A bit of knowledge that is of very little use: Frankenstein is the name of the scientist, not the monster. The monsters name is actually Carl. Ok, I made the last bit up, but it’s almost Halloween and I figured what better time than to imagine building a mismatched quarterback out of bits and pieces of the best the current game has to offer. Shall we start from the bottom my dear Igor?
Feet – Tony Romo – There are a lot of scrambling quarterbacks in the NFL, but none evade pressure the way Romo does. Watch the film of Romo from any number of games and you’ll see him get away from a player that has him dead-to-rights. He even spun away from J.J. Watt! Monster away.
Legs – Cam Newton – This was a toss-up between Newton and Colin Kaepernick. I went with Newton because he has just a touch more speed and length. Either guy is more than capable of going stride for stride with many of the wide receivers in the game today.

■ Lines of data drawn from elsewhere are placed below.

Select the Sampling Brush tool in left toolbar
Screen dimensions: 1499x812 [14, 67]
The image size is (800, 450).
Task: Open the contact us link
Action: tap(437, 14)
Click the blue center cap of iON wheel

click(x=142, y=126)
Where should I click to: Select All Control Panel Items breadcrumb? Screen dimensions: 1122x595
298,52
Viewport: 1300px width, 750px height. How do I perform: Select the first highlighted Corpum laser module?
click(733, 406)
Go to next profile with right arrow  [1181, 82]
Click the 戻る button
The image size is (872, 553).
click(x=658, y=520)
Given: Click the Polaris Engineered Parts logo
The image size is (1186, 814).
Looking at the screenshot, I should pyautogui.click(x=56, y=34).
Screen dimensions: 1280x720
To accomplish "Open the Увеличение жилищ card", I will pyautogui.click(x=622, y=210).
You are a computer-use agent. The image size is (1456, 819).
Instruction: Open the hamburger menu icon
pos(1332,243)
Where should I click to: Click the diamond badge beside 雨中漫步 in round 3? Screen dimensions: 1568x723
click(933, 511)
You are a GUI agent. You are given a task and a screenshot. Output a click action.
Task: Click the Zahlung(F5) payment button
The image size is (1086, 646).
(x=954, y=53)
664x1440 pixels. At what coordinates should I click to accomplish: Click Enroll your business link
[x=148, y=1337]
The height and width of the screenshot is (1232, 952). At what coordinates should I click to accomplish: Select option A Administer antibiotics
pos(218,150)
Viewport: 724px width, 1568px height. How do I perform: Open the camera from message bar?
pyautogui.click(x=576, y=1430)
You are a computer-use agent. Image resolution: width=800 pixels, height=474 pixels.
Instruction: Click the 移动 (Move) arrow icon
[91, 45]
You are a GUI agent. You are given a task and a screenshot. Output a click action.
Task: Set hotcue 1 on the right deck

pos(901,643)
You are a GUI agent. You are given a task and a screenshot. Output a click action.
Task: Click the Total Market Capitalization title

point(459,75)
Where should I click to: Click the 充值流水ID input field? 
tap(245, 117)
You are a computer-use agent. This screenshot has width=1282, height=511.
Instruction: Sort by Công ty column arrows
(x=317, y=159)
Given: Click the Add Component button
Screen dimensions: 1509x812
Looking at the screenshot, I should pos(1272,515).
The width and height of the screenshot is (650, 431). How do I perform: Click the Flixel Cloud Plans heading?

Monster away fast.
Torso – Ben Roethlisberger – Big Ben earned that nickname for his big game play and his large stature. His sheer mass allows him to keep plays going longer than they should because he’s such a load to bring down. Monster still going.
Arm – Aaron Rodgers – Is there anyone in the league that throws a better ball than Rodgers? I can only imagine how far he can throw it when he wants to, especially after that visit from Hanz and Franz. Monster throw far.
Face – Tom Brady – I wouldn’t want my Franken-QB to be lonely. I questioned whether or not to use Mark Sanchez here, but I decided to limit myself to starting quarterbacks. I guess my monster will have to settle for Giselle Bundchen. Monster pretty.
Brain – Peyton Manning – He’s really an offensive coordinator playing the quarterback position. I’ve never seen a QB understand the game, a game plan and a defense better than Manning. Monster smart.